There is no question that claimant's 1996 claim for injuries to his lower back was amended in 2000 to include a consequential injury to his neck, that the Board thereafter classified claimant, who had been receiving a reduced earnings award, as permanently partially disabled and that claimant's 1996 claim was resolved by way of a Workers’ Compensation Law § 32 settlement in 2005 – all of which claimant acknowledged. The record also reflects that, after injuring his neck in 2013 and seeking treatment for his worsening symptoms in 2019, claimant expressly denied any pre–2013 injuries to that site. For purposes of Workers’ Compensation Law § 114–a, however, the issue is not whether claimant did in fact injure his neck prior to 2013 but, rather, whether he intentionally withheld that information from evaluating physicians for the purpose of obtaining workers’ compensation benefits.
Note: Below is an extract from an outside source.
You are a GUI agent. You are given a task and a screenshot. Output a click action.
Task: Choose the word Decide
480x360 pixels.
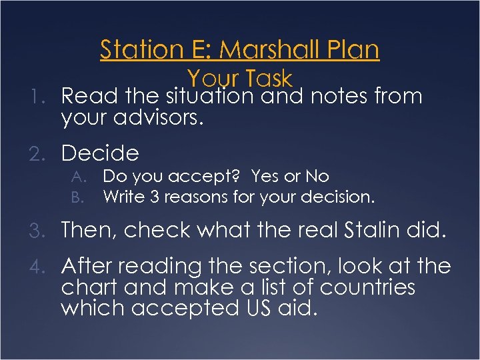pyautogui.click(x=100, y=154)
In this regard, both the WCLJ and the Board credited claimant's recollection of his 1996 compensation claim – namely, that it pertained to injuries sustained to his low back and concluded that, although his memory of the specifics of such claim may have been flawed, claimant did not intentionally withhold material information from the relevant physicians in order to obtain benefits. The Board's conclusion in this regard appears to be buttressed by the fact that, in 2006, claimant began working as a machine operator for the employer (apparently without restrictions) and continued in that capacity until 2013 when he sustained neck and arm injuries and again filed a claim for workers’ compensation benefits – lending credence to claimant's assertion that any pre–2013 disability was the product of his back injury. Although – as the carrier contends – the record indeed contains evidence that could support a Workers’ Compensation Law § 114–a violation, "it is not the role of this Court to second-guess the Board's resolution of factual and credibility issues, and the mere fact that there may be evidence in the record to support contrary conclusions is of no moment" ( Matter of Arena v. Upstate Niagara Coop. Inc., 208 A.D.3d at 1401, 173 N.Y.S.3d 687 [internal quotation marks and citation omitted]). Inasmuch as the Board based its rationale upon a credibility determination, we discern no basis upon which to disturb its decision. The carrier's remaining arguments, to the extent not specifically addressed, have been examined and found to be lacking in merit.
Lynch, J.P., Clark, Aarons and Reynolds Fitzgerald, JJ., concur.
ORDERED that the decision is affirmed, with costs to claimant.